## GESTELLTE AUFGABE
Überführen Sie sämtliche nachstehenden Zeilen in eine Markdown-Tabelle mit den Spalten „Nr.“ und „Zeile“, wobei Sie die Zeilen fortlaufend nummerieren. Leerzeilen lassen Sie dabei aus.
>>
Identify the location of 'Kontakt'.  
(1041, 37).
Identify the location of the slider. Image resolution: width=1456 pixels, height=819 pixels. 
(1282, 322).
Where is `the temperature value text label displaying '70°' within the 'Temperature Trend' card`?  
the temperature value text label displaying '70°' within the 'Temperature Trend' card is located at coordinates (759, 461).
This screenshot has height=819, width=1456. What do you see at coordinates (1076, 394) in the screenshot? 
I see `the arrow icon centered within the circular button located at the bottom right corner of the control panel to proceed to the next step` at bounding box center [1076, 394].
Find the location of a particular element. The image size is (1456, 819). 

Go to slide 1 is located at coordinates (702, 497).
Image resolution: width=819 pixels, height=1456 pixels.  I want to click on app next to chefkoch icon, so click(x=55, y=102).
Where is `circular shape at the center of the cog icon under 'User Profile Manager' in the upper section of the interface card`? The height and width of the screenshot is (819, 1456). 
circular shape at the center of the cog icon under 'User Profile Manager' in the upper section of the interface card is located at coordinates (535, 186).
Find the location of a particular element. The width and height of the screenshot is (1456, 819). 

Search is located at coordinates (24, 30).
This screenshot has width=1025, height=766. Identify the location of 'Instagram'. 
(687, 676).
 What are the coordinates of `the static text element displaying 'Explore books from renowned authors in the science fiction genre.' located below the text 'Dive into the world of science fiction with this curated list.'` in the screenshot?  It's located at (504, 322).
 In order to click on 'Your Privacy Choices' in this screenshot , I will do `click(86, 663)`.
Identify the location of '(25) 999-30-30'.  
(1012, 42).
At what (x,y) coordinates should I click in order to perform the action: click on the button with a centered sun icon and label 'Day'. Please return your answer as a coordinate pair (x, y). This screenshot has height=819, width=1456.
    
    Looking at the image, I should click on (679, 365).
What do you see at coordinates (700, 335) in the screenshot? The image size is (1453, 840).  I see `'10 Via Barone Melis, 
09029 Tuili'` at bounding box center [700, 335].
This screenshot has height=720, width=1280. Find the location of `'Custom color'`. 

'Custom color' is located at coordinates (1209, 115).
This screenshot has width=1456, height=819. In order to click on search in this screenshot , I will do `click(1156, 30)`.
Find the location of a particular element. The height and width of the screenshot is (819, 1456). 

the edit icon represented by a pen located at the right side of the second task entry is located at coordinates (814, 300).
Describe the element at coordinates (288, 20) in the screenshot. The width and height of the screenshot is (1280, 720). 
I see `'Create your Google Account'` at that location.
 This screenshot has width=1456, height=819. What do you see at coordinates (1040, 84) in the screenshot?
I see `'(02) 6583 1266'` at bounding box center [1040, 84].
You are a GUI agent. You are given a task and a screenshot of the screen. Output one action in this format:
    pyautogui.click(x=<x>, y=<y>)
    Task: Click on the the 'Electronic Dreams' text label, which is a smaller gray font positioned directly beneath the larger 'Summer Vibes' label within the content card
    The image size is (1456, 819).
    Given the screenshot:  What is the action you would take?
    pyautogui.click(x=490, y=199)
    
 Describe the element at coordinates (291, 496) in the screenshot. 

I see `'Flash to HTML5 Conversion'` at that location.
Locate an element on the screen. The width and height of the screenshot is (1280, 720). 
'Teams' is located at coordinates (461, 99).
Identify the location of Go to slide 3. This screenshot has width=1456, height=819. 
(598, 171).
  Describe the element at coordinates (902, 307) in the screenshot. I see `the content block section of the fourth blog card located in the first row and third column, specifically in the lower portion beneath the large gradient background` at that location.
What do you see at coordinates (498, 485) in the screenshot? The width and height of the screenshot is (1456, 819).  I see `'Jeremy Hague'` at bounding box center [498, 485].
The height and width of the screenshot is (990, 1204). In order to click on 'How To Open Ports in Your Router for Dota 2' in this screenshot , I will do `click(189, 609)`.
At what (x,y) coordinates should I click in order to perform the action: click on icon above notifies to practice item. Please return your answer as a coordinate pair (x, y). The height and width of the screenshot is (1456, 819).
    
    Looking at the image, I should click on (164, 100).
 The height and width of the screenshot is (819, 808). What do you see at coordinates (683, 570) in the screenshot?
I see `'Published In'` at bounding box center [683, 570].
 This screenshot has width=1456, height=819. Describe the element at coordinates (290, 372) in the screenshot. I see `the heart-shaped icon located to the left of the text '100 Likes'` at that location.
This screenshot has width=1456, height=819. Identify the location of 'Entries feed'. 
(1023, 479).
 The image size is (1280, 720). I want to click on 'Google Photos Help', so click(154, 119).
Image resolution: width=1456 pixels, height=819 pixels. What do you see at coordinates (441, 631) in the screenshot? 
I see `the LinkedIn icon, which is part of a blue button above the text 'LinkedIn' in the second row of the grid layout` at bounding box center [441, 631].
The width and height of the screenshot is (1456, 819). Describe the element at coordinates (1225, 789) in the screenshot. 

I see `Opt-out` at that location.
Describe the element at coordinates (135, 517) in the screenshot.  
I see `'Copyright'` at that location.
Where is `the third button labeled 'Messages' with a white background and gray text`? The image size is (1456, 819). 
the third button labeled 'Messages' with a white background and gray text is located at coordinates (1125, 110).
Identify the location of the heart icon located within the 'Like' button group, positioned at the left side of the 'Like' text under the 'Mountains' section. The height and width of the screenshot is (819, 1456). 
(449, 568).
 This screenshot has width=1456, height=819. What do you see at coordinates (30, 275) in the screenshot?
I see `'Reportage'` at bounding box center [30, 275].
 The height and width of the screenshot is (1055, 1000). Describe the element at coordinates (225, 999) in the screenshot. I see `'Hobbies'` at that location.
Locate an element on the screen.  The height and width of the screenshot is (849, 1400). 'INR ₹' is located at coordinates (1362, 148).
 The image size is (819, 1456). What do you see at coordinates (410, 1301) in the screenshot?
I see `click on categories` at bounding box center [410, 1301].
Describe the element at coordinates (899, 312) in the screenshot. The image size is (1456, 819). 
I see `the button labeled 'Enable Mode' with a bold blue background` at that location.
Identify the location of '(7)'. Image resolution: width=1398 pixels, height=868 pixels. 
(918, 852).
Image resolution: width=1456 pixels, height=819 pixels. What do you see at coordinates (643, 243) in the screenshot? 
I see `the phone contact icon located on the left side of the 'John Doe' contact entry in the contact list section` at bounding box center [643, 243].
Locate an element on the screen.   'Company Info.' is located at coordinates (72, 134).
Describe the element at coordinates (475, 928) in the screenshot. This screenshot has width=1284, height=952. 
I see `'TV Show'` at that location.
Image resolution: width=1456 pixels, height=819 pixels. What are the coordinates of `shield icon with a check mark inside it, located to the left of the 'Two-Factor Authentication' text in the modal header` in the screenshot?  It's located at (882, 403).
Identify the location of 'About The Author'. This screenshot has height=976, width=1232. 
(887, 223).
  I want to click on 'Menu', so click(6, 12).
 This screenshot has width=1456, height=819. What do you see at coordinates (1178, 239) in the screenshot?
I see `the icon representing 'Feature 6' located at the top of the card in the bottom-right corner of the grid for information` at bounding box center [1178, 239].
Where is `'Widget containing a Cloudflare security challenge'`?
<<
## RICHTIGE ANTWORT
| Nr. | Zeile |
|---|---|
| 1 | Identify the location of 'Kontakt'.   |
| 2 | (1041, 37). |
| 3 | Identify the location of the slider. Image resolution: width=1456 pixels, height=819 pixels.  |
| 4 | (1282, 322). |
| 5 | Where is `the temperature value text label displaying '70°' within the 'Temperature Trend' card`?   |
| 6 | the temperature value text label displaying '70°' within the 'Temperature Trend' card is located at coordinates (759, 461). |
| 7 | This screenshot has height=819, width=1456. What do you see at coordinates (1076, 394) in the screenshot?  |
| 8 | I see `the arrow icon centered within the circular button located at the bottom right corner of the control panel to proceed to the next step` at bounding box center [1076, 394]. |
| 9 | Find the location of a particular element. The image size is (1456, 819).  |
| 10 | Go to slide 1 is located at coordinates (702, 497). |
| 11 | Image resolution: width=819 pixels, height=1456 pixels.  I want to click on app next to chefkoch icon, so click(x=55, y=102). |
| 12 | Where is `circular shape at the center of the cog icon under 'User Profile Manager' in the upper section of the interface card`? The height and width of the screenshot is (819, 1456).  |
| 13 | circular shape at the center of the cog icon under 'User Profile Manager' in the upper section of the interface card is located at coordinates (535, 186). |
| 14 | Find the location of a particular element. The width and height of the screenshot is (1456, 819).  |
| 15 | Search is located at coordinates (24, 30). |
| 16 | This screenshot has width=1025, height=766. Identify the location of 'Instagram'.  |
| 17 | (687, 676). |
| 18 |  What are the coordinates of `the static text element displaying 'Explore books from renowned authors in the science fiction genre.' located below the text 'Dive into the world of science fiction with this curated list.'` in the screenshot?  It's located at (504, 322). |
| 19 |  In order to click on 'Your Privacy Choices' in this screenshot , I will do `click(86, 663)`. |
| 20 | Identify the location of '(25) 999-30-30'.   |
| 21 | (1012, 42). |
| 22 | At what (x,y) coordinates should I click in order to perform the action: click on the button with a centered sun icon and label 'Day'. Please return your answer as a coordinate pair (x, y). This screenshot has height=819, width=1456. |
| 23 |     Looking at the image, I should click on (679, 365). |
| 24 | What do you see at coordinates (700, 335) in the screenshot? The image size is (1453, 840).  I see `'10 Via Barone Melis,  |
| 25 | 09029 Tuili'` at bounding box center [700, 335]. |
| 26 | This screenshot has height=720, width=1280. Find the location of `'Custom color'`.  |
| 27 | 'Custom color' is located at coordinates (1209, 115). |
| 28 | This screenshot has width=1456, height=819. In order to click on search in this screenshot , I will do `click(1156, 30)`. |
| 29 | Find the location of a particular element. The height and width of the screenshot is (819, 1456).  |
| 30 | the edit icon represented by a pen located at the right side of the second task entry is located at coordinates (814, 300). |
| 31 | Describe the element at coordinates (288, 20) in the screenshot. The width and height of the screenshot is (1280, 720).  |
| 32 | I see `'Create your Google Account'` at that location. |
| 33 |  This screenshot has width=1456, height=819. What do you see at coordinates (1040, 84) in the screenshot? |
| 34 | I see `'(02) 6583 1266'` at bounding box center [1040, 84]. |
| 35 | You are a GUI agent. You are given a task and a screenshot of the screen. Output one action in this format: |
| 36 |     pyautogui.click(x=<x>, y=<y>) |
| 37 |     Task: Click on the the 'Electronic Dreams' text label, which is a smaller gray font positioned directly beneath the larger 'Summer Vibes' label within the content card |
| 38 |     The image size is (1456, 819). |
| 39 |     Given the screenshot:  What is the action you would take? |
| 40 |     pyautogui.click(x=490, y=199) |
| 41 |  Describe the element at coordinates (291, 496) in the screenshot.  |
| 42 | I see `'Flash to HTML5 Conversion'` at that location. |
| 43 | Locate an element on the screen. The width and height of the screenshot is (1280, 720).  |
| 44 | 'Teams' is located at coordinates (461, 99). |
| 45 | Identify the location of Go to slide 3. This screenshot has width=1456, height=819.  |
| 46 | (598, 171). |
| 47 |   Describe the element at coordinates (902, 307) in the screenshot. I see `the content block section of the fourth blog card located in the first row and third column, specifically in the lower portion beneath the large gradient background` at that location. |
| 48 | What do you see at coordinates (498, 485) in the screenshot? The width and height of the screenshot is (1456, 819).  I see `'Jeremy Hague'` at bounding box center [498, 485]. |
| 49 | The height and width of the screenshot is (990, 1204). In order to click on 'How To Open Ports in Your Router for Dota 2' in this screenshot , I will do `click(189, 609)`. |
| 50 | At what (x,y) coordinates should I click in order to perform the action: click on icon above notifies to practice item. Please return your answer as a coordinate pair (x, y). The height and width of the screenshot is (1456, 819). |
| 51 |     Looking at the image, I should click on (164, 100). |
| 52 |  The height and width of the screenshot is (819, 808). What do you see at coordinates (683, 570) in the screenshot? |
| 53 | I see `'Published In'` at bounding box center [683, 570]. |
| 54 |  This screenshot has width=1456, height=819. Describe the element at coordinates (290, 372) in the screenshot. I see `the heart-shaped icon located to the left of the text '100 Likes'` at that location. |
| 55 | This screenshot has width=1456, height=819. Identify the location of 'Entries feed'.  |
| 56 | (1023, 479). |
| 57 |  The image size is (1280, 720). I want to click on 'Google Photos Help', so click(154, 119). |
| 58 | Image resolution: width=1456 pixels, height=819 pixels. What do you see at coordinates (441, 631) in the screenshot?  |
| 59 | I see `the LinkedIn icon, which is part of a blue button above the text 'LinkedIn' in the second row of the grid layout` at bounding box center [441, 631]. |
| 60 | The width and height of the screenshot is (1456, 819). Describe the element at coordinates (1225, 789) in the screenshot.  |
| 61 | I see `Opt-out` at that location. |
| 62 | Describe the element at coordinates (135, 517) in the screenshot.   |
| 63 | I see `'Copyright'` at that location. |
| 64 | Where is `the third button labeled 'Messages' with a white background and gray text`? The image size is (1456, 819).  |
| 65 | the third button labeled 'Messages' with a white background and gray text is located at coordinates (1125, 110). |
| 66 | Identify the location of the heart icon located within the 'Like' button group, positioned at the left side of the 'Like' text under the 'Mountains' section. The height and width of the screenshot is (819, 1456).  |
| 67 | (449, 568). |
| 68 |  This screenshot has width=1456, height=819. What do you see at coordinates (30, 275) in the screenshot? |
| 69 | I see `'Reportage'` at bounding box center [30, 275]. |
| 70 |  The height and width of the screenshot is (1055, 1000). Describe the element at coordinates (225, 999) in the screenshot. I see `'Hobbies'` at that location. |
| 71 | Locate an element on the screen.  The height and width of the screenshot is (849, 1400). 'INR ₹' is located at coordinates (1362, 148). |
| 72 |  The image size is (819, 1456). What do you see at coordinates (410, 1301) in the screenshot? |
| 73 | I see `click on categories` at bounding box center [410, 1301]. |
| 74 | Describe the element at coordinates (899, 312) in the screenshot. The image size is (1456, 819).  |
| 75 | I see `the button labeled 'Enable Mode' with a bold blue background` at that location. |
| 76 | Identify the location of '(7)'. Image resolution: width=1398 pixels, height=868 pixels.  |
| 77 | (918, 852). |
| 78 | Image resolution: width=1456 pixels, height=819 pixels. What do you see at coordinates (643, 243) in the screenshot?  |
| 79 | I see `the phone contact icon located on the left side of the 'John Doe' contact entry in the contact list section` at bounding box center [643, 243]. |
| 80 | Locate an element on the screen.   'Company Info.' is located at coordinates (72, 134). |
| 81 | Describe the element at coordinates (475, 928) in the screenshot. This screenshot has width=1284, height=952.  |
| 82 | I see `'TV Show'` at that location. |
| 83 | Image resolution: width=1456 pixels, height=819 pixels. What are the coordinates of `shield icon with a check mark inside it, located to the left of the 'Two-Factor Authentication' text in the modal header` in the screenshot?  It's located at (882, 403). |
| 84 | Identify the location of 'About The Author'. This screenshot has height=976, width=1232.  |
| 85 | (887, 223). |
| 86 |   I want to click on 'Menu', so click(6, 12). |
| 87 |  This screenshot has width=1456, height=819. What do you see at coordinates (1178, 239) in the screenshot? |
| 88 | I see `the icon representing 'Feature 6' located at the top of the card in the bottom-right corner of the grid for information` at bounding box center [1178, 239]. |
| 89 | Where is `'Widget containing a Cloudflare security challenge'`? |